What to do ▸
Beginning with the line that contains "Palembang (1264, 1352)", transcribe every line through the end of the entries exactly as written, and reproduce nothing else.

Saved data entries
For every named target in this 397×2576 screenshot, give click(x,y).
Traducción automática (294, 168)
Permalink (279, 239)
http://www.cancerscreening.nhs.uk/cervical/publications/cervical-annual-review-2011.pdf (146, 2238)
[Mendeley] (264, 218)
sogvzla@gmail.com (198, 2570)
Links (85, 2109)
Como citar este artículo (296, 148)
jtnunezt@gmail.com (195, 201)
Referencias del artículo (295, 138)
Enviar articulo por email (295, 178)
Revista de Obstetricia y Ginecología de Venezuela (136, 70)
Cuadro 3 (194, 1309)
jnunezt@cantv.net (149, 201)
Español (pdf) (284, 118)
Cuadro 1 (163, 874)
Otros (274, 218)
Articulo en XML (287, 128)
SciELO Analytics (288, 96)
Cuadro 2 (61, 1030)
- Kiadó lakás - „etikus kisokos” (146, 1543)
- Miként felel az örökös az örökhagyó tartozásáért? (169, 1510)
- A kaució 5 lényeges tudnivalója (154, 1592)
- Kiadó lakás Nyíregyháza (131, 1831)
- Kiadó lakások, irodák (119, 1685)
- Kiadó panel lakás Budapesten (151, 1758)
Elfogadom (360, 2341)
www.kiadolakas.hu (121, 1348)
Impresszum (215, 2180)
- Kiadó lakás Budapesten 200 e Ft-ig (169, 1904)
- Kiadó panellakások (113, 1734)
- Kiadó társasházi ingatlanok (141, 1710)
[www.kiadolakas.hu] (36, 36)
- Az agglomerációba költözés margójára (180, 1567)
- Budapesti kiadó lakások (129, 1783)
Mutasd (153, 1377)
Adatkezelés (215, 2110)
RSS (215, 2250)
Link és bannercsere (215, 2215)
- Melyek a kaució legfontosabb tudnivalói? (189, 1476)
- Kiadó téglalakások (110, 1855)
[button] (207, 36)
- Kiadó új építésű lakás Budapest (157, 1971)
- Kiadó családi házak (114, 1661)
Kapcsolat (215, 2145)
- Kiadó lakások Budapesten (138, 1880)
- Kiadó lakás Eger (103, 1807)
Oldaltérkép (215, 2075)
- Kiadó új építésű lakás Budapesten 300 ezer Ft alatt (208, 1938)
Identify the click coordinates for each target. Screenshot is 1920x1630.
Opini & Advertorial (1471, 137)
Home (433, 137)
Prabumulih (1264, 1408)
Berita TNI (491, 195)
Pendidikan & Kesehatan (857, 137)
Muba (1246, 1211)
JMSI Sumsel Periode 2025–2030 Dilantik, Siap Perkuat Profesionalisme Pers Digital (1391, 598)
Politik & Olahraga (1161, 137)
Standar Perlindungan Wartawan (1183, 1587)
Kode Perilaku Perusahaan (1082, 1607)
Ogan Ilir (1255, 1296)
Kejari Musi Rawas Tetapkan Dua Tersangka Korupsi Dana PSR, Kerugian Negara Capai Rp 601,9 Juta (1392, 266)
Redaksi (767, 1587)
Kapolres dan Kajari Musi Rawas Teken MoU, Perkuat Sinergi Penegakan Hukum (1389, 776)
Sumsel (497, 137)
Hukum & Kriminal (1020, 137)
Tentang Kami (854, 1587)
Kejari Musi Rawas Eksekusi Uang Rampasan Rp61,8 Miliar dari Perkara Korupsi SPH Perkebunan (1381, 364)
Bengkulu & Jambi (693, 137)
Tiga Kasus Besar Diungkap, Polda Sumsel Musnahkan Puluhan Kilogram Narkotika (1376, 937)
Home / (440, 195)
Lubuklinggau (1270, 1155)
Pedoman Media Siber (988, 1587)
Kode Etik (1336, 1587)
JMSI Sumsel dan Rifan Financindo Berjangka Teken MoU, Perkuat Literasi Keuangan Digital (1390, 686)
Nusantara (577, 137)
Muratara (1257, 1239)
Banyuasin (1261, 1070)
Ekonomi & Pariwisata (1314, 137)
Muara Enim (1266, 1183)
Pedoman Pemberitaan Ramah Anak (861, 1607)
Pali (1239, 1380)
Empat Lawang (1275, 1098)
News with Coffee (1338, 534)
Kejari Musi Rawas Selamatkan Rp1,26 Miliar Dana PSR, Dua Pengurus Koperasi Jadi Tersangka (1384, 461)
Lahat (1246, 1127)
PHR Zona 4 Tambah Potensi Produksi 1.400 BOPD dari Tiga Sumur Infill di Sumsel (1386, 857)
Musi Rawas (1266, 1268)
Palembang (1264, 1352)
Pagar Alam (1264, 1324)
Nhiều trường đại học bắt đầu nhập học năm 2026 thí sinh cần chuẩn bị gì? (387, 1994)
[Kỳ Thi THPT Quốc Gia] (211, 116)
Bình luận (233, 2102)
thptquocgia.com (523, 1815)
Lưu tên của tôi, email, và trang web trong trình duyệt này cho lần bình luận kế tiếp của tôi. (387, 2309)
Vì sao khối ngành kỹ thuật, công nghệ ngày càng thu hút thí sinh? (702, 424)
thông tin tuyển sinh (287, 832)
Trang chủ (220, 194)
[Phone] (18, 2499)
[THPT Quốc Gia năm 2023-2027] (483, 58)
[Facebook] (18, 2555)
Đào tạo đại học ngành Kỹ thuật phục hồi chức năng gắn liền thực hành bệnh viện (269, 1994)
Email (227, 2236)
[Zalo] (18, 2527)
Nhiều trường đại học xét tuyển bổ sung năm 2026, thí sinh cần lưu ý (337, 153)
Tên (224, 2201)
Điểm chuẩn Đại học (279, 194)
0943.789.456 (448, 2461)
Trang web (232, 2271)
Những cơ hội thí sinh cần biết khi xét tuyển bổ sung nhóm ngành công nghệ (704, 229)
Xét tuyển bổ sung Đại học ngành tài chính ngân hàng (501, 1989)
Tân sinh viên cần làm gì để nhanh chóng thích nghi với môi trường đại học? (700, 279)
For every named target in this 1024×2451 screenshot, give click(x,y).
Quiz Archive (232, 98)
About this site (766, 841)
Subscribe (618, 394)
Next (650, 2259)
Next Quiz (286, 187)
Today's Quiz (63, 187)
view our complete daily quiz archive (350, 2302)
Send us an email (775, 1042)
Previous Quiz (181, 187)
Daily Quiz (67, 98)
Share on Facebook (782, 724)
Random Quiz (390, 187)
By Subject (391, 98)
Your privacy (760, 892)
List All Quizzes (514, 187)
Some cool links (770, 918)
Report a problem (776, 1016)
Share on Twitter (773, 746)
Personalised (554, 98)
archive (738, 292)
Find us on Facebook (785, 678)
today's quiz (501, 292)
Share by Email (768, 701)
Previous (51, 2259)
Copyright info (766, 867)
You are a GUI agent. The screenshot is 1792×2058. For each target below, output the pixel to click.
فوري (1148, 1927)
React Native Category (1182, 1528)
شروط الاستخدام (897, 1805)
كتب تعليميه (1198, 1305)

Solution for this problem ▸
Palembang (1264, 1352)
Pagar Alam (1264, 1324)
Nhiều trường đại học bắt đầu nhập học năm 2026 thí sinh cần chuẩn bị gì? (387, 1994)
[Kỳ Thi THPT Quốc Gia] (211, 116)
Bình luận (233, 2102)
thptquocgia.com (523, 1815)
Lưu tên của tôi, email, và trang web trong trình duyệt này cho lần bình luận kế tiếp của tôi. (387, 2309)
Vì sao khối ngành kỹ thuật, công nghệ ngày càng thu hút thí sinh? (702, 424)
thông tin tuyển sinh (287, 832)
Trang chủ (220, 194)
[Phone] (18, 2499)
[THPT Quốc Gia năm 2023-2027] (483, 58)
[Facebook] (18, 2555)
Đào tạo đại học ngành Kỹ thuật phục hồi chức năng gắn liền thực hành bệnh viện (269, 1994)
Email (227, 2236)
[Zalo] (18, 2527)
Nhiều trường đại học xét tuyển bổ sung năm 2026, thí sinh cần lưu ý (337, 153)
Tên (224, 2201)
Điểm chuẩn Đại học (279, 194)
0943.789.456 (448, 2461)
Trang web (232, 2271)
Những cơ hội thí sinh cần biết khi xét tuyển bổ sung nhóm ngành công nghệ (704, 229)
Xét tuyển bổ sung Đại học ngành tài chính ngân hàng (501, 1989)
Tân sinh viên cần làm gì để nhanh chóng thích nghi với môi trường đại học? (700, 279)
For every named target in this 1024×2451 screenshot, give click(x,y).
Quiz Archive (232, 98)
About this site (766, 841)
Subscribe (618, 394)
Next (650, 2259)
Next Quiz (286, 187)
Today's Quiz (63, 187)
view our complete daily quiz archive (350, 2302)
Send us an email (775, 1042)
Previous Quiz (181, 187)
Daily Quiz (67, 98)
Share on Facebook (782, 724)
Random Quiz (390, 187)
By Subject (391, 98)
Your privacy (760, 892)
List All Quizzes (514, 187)
Some cool links (770, 918)
Report a problem (776, 1016)
Share on Twitter (773, 746)
Personalised (554, 98)
archive (738, 292)
Find us on Facebook (785, 678)
today's quiz (501, 292)
Share by Email (768, 701)
Previous (51, 2259)
Copyright info (766, 867)
You are a GUI agent. The screenshot is 1792×2058. For each target below, output the pixel to click.
فوري (1148, 1927)
React Native Category (1182, 1528)
شروط الاستخدام (897, 1805)
كتب تعليميه (1198, 1305)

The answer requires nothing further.